Hybrid VP consisting of manganese peroxidase (MnP) and lignin peroxidase (LiP) activities was used to degrade humic acid (HA) under reaction conditions (0.1 M tartaric acid/NaOH, pH 4 buffer containing 0.22 mM MnSO4), where both MnP and LiP were equally active [40]. The molecular weights of VP catalyzed HA were determined using size-exclusion chromatography and confirmed by electrospray ionization mass spectrometry (ESI-MS). The high molecular weight HA Peak A was degraded into lower molecular weight degradation products (Peak C) via an intermediate Peak B (Figure 7). The inset in Figure 7 shows the productivity (formation of lower molecular weight compounds) with an extended time. Moreover, the degradation was confirmed by ESI-MS, which showed that various products differed by 44 Da in consistency with the C2H4O functional group [41]. This example shows the fine tuning of reaction conditions in a way that both enzyme activities (MnP and LiP) within a single enzyme were equally active to synergistically degrade HA (Figure 7).

8. Reproducibility and Data Deposition

There are no critical reproducibility issues with productivity analysis except for the routine of replicate aliquots, which should be followed (Figure 3 and Figure 4). For better reproducibility, it is vital to minimize evaporation during productivity analysis, particularly at higher temperatures and for assays that require longer duration (Figure 3).
To date, there is no repository for productivity data deposition. BRENDA enzyme database is the most comprehensive database for functional, molecular, and structural information on enzymes [42]. However, BRENDA currently lacks data on volumetric or specific volumetric productivity. The BRENDA curators agree that productivity data will be a useful addition to the BRENDA functional enzyme properties (personal communication). Addition of the new information is pending consideration of optimal data integration and formatting.

9. Conclusions and Future Outlook

Due to the practical significance of enzyme catalyzed reactions in biochemical manufacturing, productivity curves are suggested to be generated under various conditions (pH, temperature, [S] and [E] concentrations) to assist in the optimization of reaction yields (Figure 1, left; Table 2) and minimize operational costs.
Productivity maximization of enzyme catalyzed manufacturing process also requires optimization of other key reaction parameters [8]. These involve the selection of appropriate enzyme sources and formulations, yield improving enzyme modifications, choice of reaction solvents and additives, and enzyme reactor designs and modes of operation. This should all be considered in the initial planning of the process, with subsequent optimizations prioritized in the following hierarchy: enzyme activity and form, reaction conditions, and reactor design (Figure 8).
Productivity is a measure of critical importance to the translational and commercial use of enzymes and the process that utilizes them. Consequently, overlooking this method of measurement during enzyme characterization risks missing not only important data, but may also ignore important cost-effective processes and commercial opportunities [10].

Author Contributions

Conceptualization, supervision, writing—original draft preparation, analysis and interpretation of data, K.S.S.; investigation, formal analysis, visualization, resources, analysis and interpretation of data, writing—review and editing, H.E.; analysis and interpretation of data, writing—review and editing; A.P.; analysis and interpretation of data, writing—review and editing; W.J.B. All authors have read and agreed to the published version of the manuscript.

Funding

This research did not receive any specific grant from funding agencies in the public, commercial or not-for-profit sectors.

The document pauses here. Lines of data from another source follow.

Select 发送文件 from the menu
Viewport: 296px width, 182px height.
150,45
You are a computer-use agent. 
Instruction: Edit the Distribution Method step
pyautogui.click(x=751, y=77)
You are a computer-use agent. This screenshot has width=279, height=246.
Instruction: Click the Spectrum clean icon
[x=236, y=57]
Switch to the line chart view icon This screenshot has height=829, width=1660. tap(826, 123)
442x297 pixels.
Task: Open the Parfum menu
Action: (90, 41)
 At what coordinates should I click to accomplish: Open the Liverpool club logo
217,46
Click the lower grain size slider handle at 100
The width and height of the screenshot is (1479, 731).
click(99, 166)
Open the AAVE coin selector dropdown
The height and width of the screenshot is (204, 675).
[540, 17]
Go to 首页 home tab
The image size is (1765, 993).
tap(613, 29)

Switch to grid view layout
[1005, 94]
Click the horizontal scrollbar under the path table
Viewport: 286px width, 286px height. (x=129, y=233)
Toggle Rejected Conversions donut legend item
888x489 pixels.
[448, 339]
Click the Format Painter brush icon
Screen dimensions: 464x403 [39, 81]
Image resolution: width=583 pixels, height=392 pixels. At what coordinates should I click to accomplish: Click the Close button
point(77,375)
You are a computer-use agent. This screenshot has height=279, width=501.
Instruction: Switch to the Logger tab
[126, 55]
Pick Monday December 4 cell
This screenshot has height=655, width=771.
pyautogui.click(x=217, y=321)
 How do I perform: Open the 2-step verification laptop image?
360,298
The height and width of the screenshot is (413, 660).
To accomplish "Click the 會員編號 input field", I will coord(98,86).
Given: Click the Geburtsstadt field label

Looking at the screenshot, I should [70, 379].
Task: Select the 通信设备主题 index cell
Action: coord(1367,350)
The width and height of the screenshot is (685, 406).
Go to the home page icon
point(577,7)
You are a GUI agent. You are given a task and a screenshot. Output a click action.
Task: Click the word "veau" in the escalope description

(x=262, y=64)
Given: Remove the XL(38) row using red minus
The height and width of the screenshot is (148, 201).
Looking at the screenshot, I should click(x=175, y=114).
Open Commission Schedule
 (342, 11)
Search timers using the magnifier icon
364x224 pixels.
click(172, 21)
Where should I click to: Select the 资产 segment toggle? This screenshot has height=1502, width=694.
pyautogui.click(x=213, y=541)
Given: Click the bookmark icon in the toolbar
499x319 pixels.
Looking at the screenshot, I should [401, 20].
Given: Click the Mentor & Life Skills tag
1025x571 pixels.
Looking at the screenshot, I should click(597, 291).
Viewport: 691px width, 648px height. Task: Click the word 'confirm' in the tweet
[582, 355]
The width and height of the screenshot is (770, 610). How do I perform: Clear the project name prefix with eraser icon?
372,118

Institutional Review Board Statement

Not applicable.

Informed Consent Statement

Not applicable.

Data Availability Statement

Not applicable.

Acknowledgments

We are grateful to enzymologist Minnie Rangarajan for proofreading the manuscript. In addition, we thank Antje Jäde and the BRENDA team for communicating their interest in future inclusion of productivity data in the BRENDA enzyme data repository.

Conflicts of Interest

The authors declare no conflict of interest.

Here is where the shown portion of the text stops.